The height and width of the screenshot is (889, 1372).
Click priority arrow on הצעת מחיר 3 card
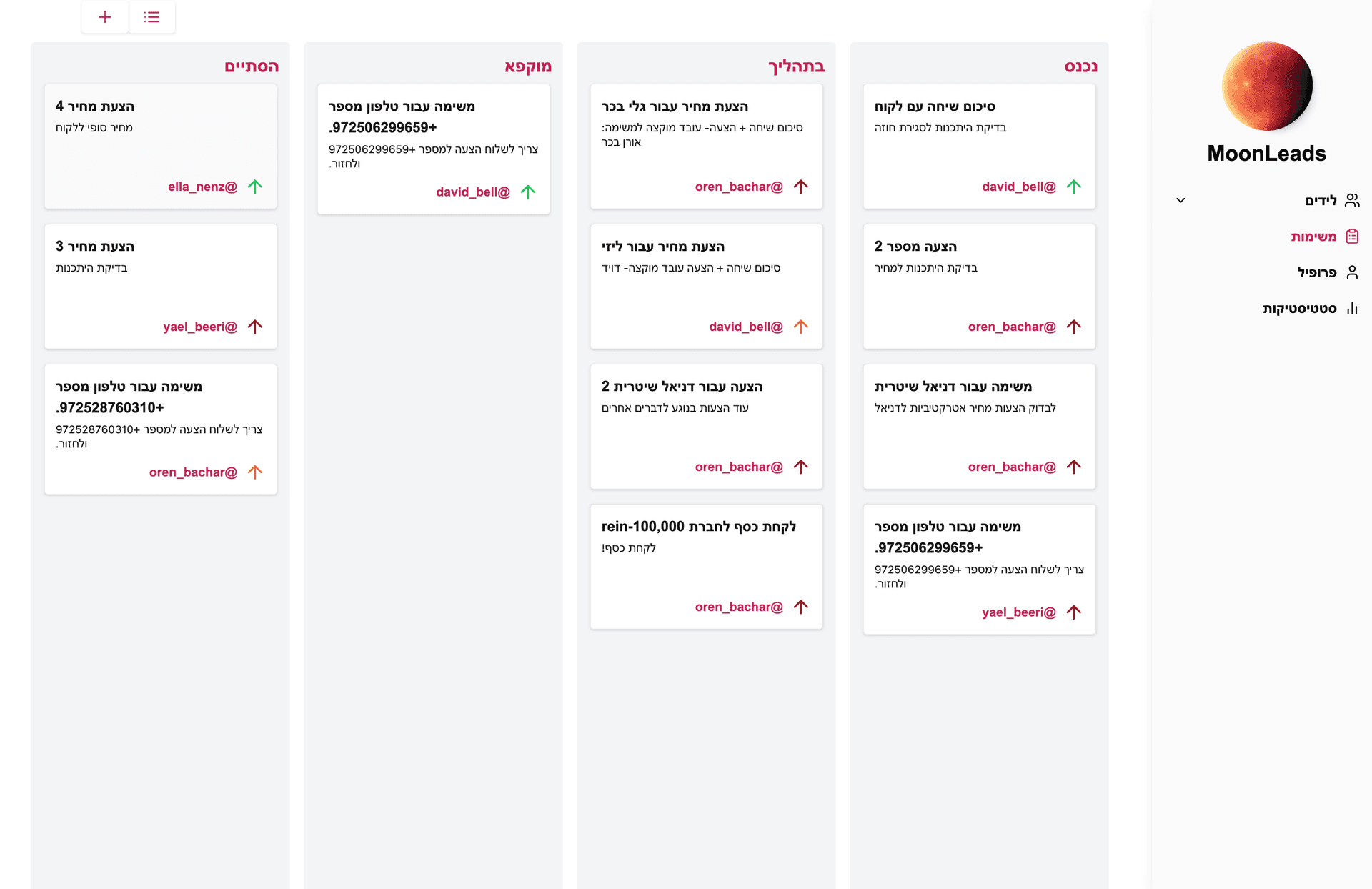pyautogui.click(x=255, y=327)
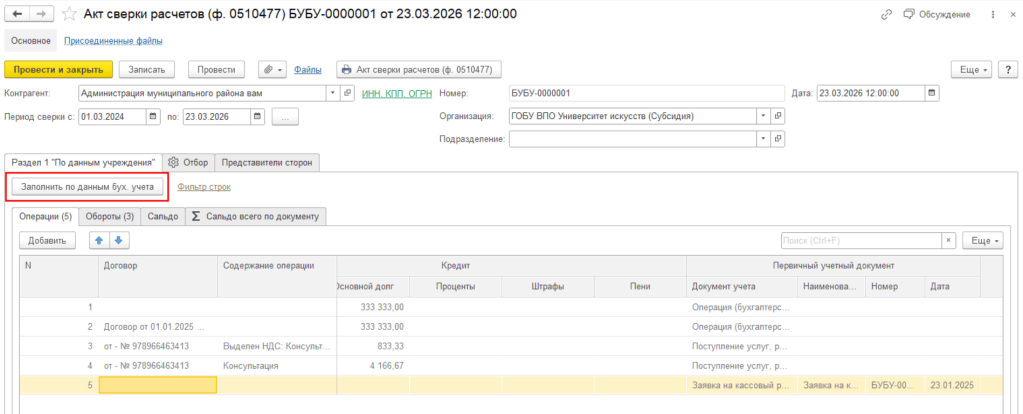Copy link via chain icon
The height and width of the screenshot is (414, 1023).
[x=887, y=14]
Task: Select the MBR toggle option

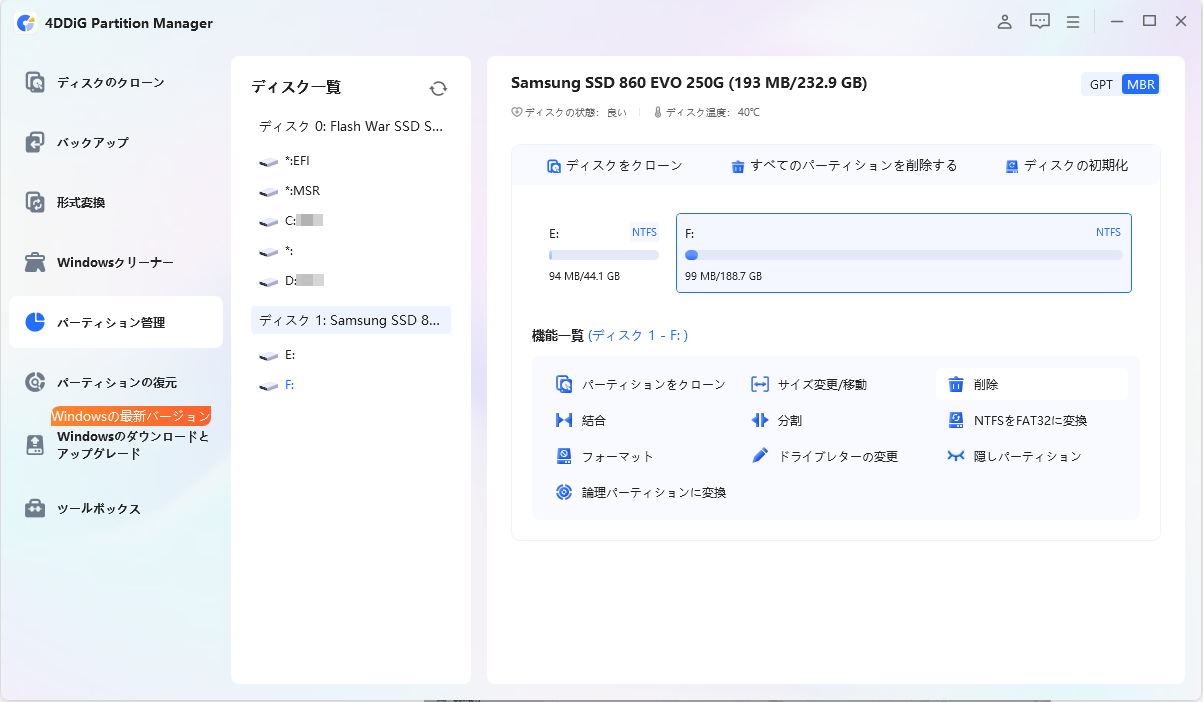Action: pos(1140,84)
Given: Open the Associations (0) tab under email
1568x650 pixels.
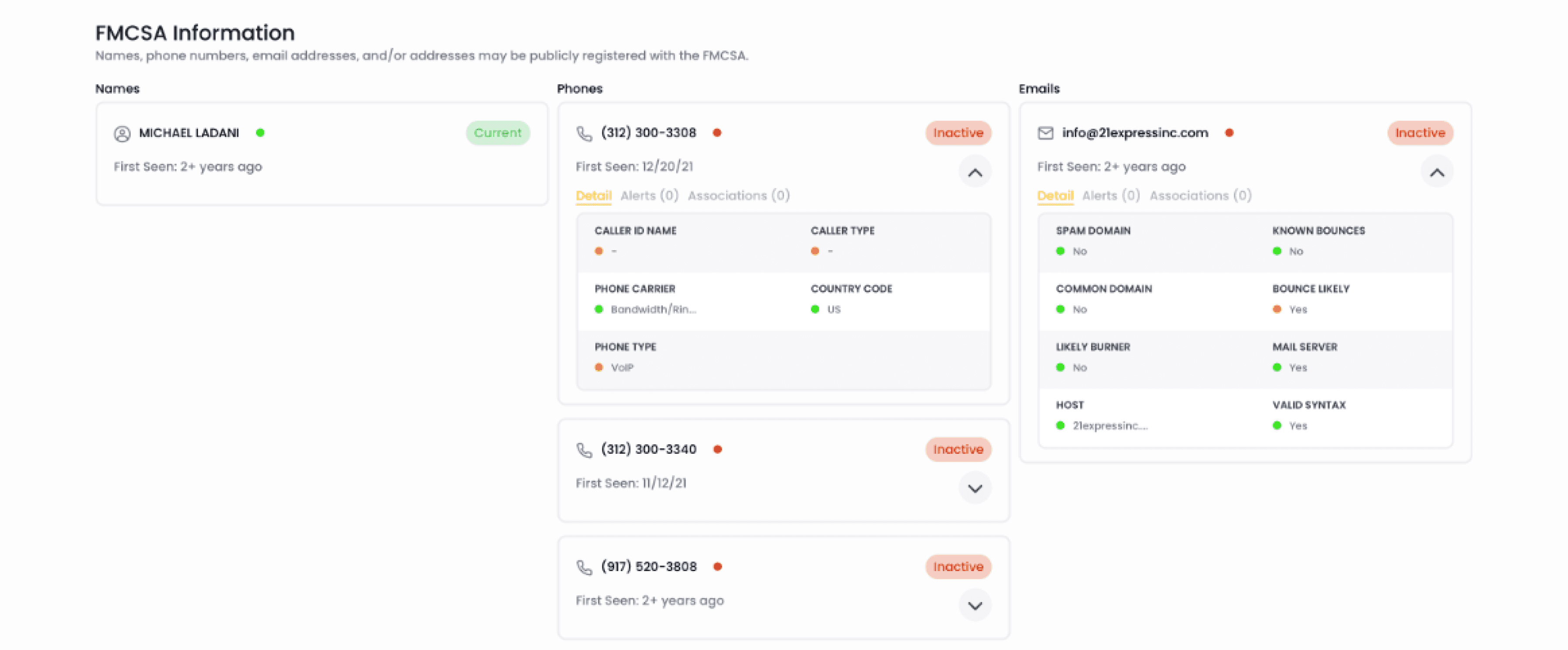Looking at the screenshot, I should pyautogui.click(x=1200, y=196).
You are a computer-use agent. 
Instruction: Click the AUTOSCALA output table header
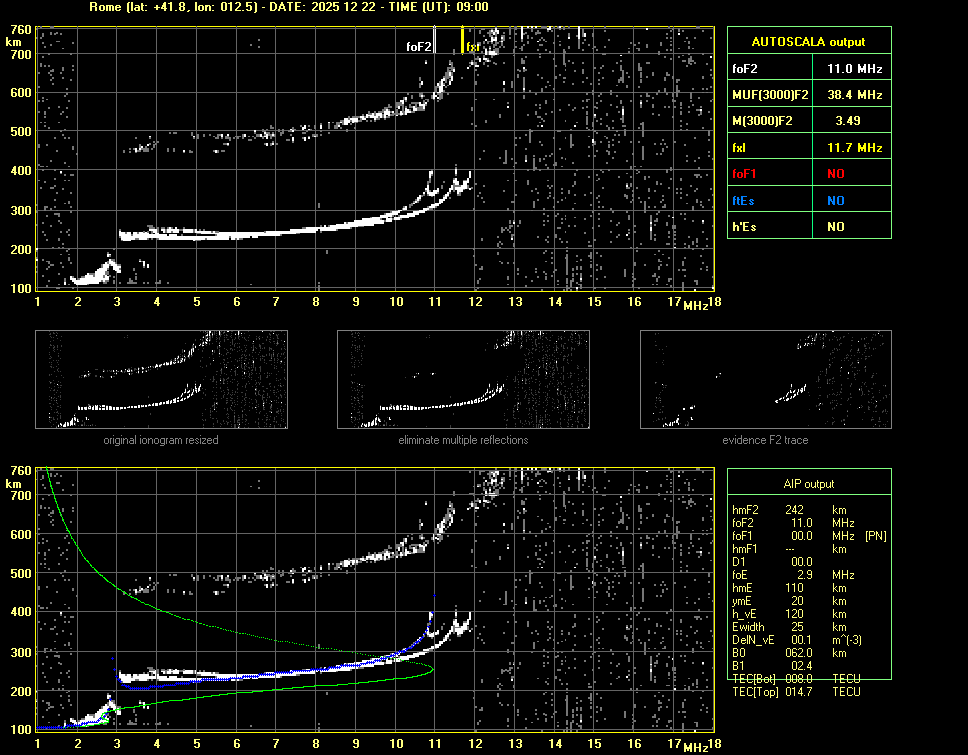[x=808, y=42]
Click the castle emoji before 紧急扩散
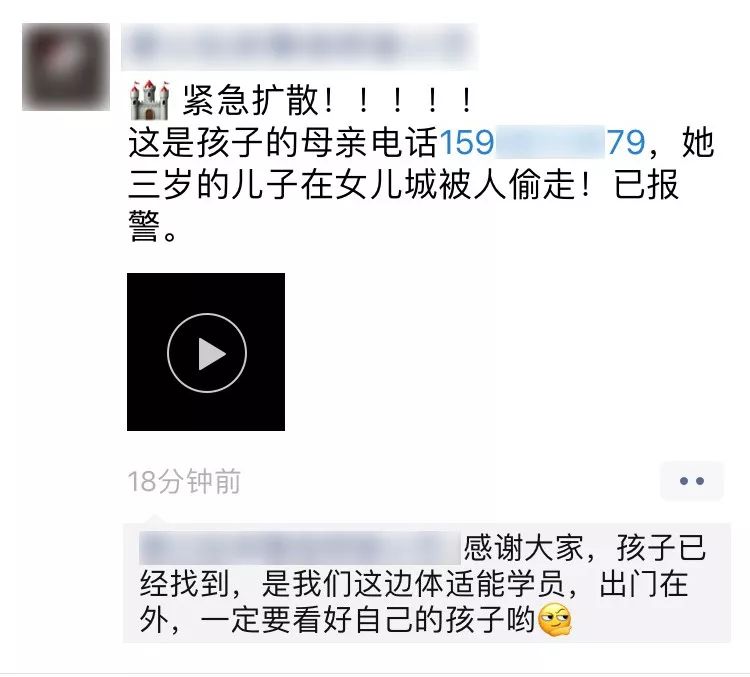The image size is (750, 677). tap(150, 100)
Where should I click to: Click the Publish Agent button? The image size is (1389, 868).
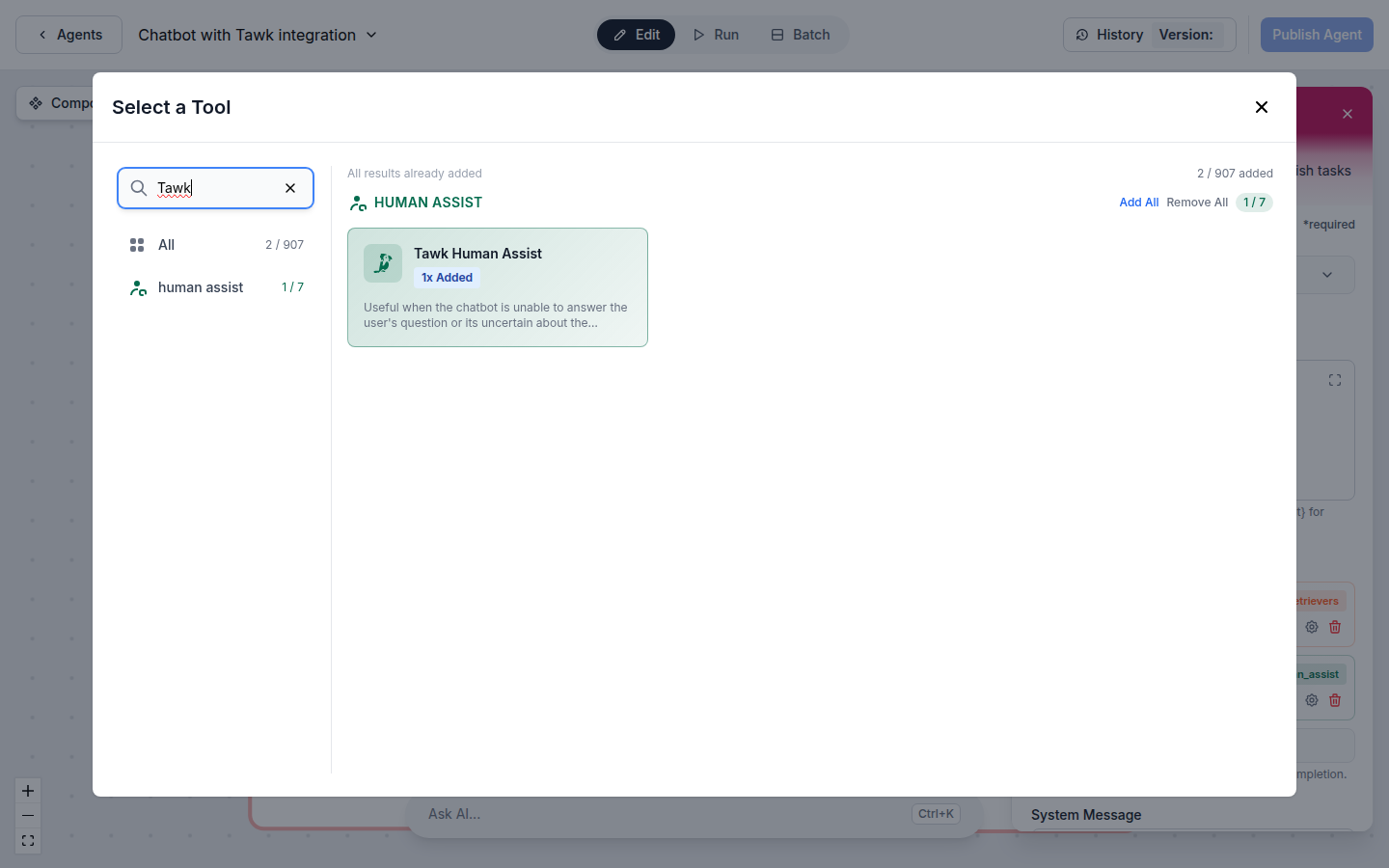pos(1317,35)
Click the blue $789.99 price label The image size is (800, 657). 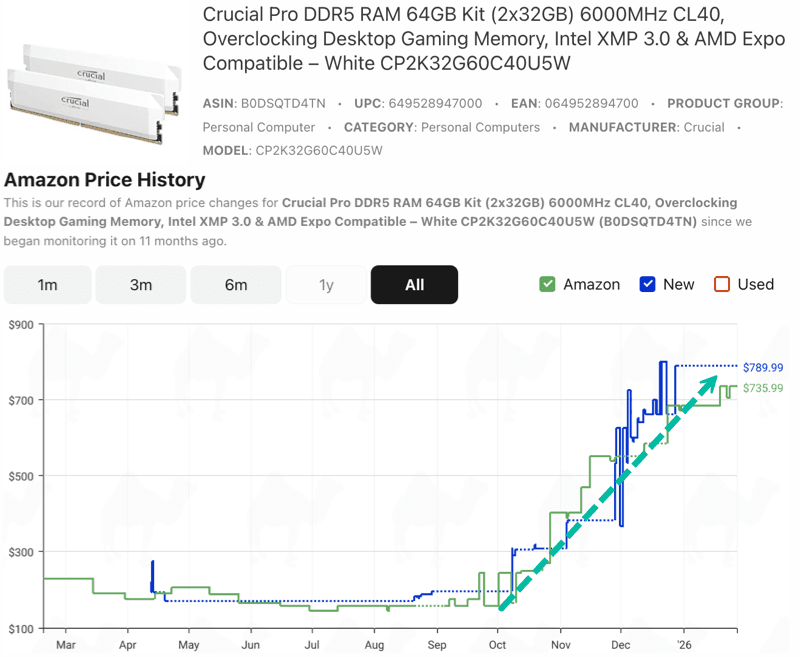coord(763,367)
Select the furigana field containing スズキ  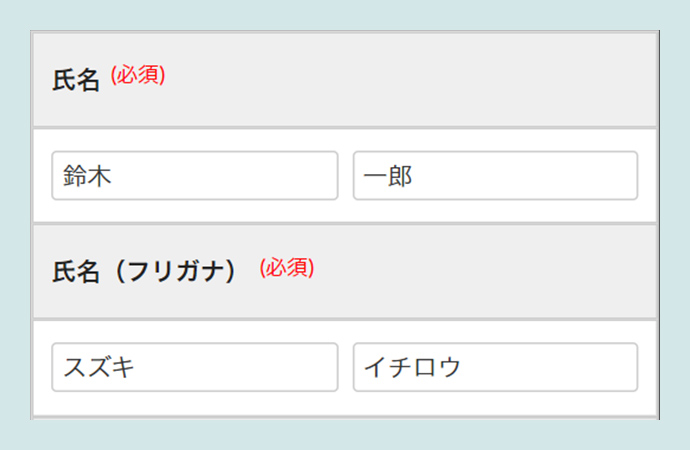click(194, 367)
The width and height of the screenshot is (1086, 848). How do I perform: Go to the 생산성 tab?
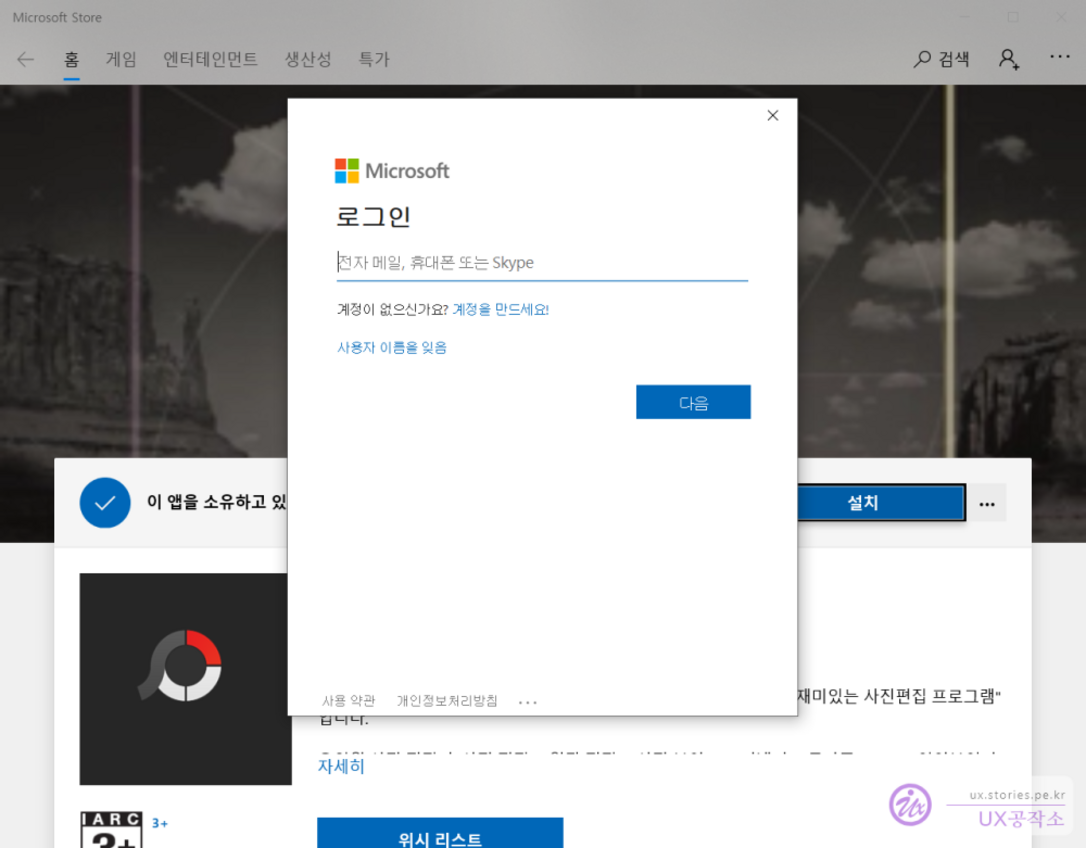pos(308,59)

────────────────

• Task instructions
Quote exactly the lines from the line that contains "The width and" through the last line of the listing, please, leaving out all pictures.

• Answer to the problem
The width and height of the screenshot is (1086, 848). How do I perform: Go to the 생산성 tab?
pos(308,59)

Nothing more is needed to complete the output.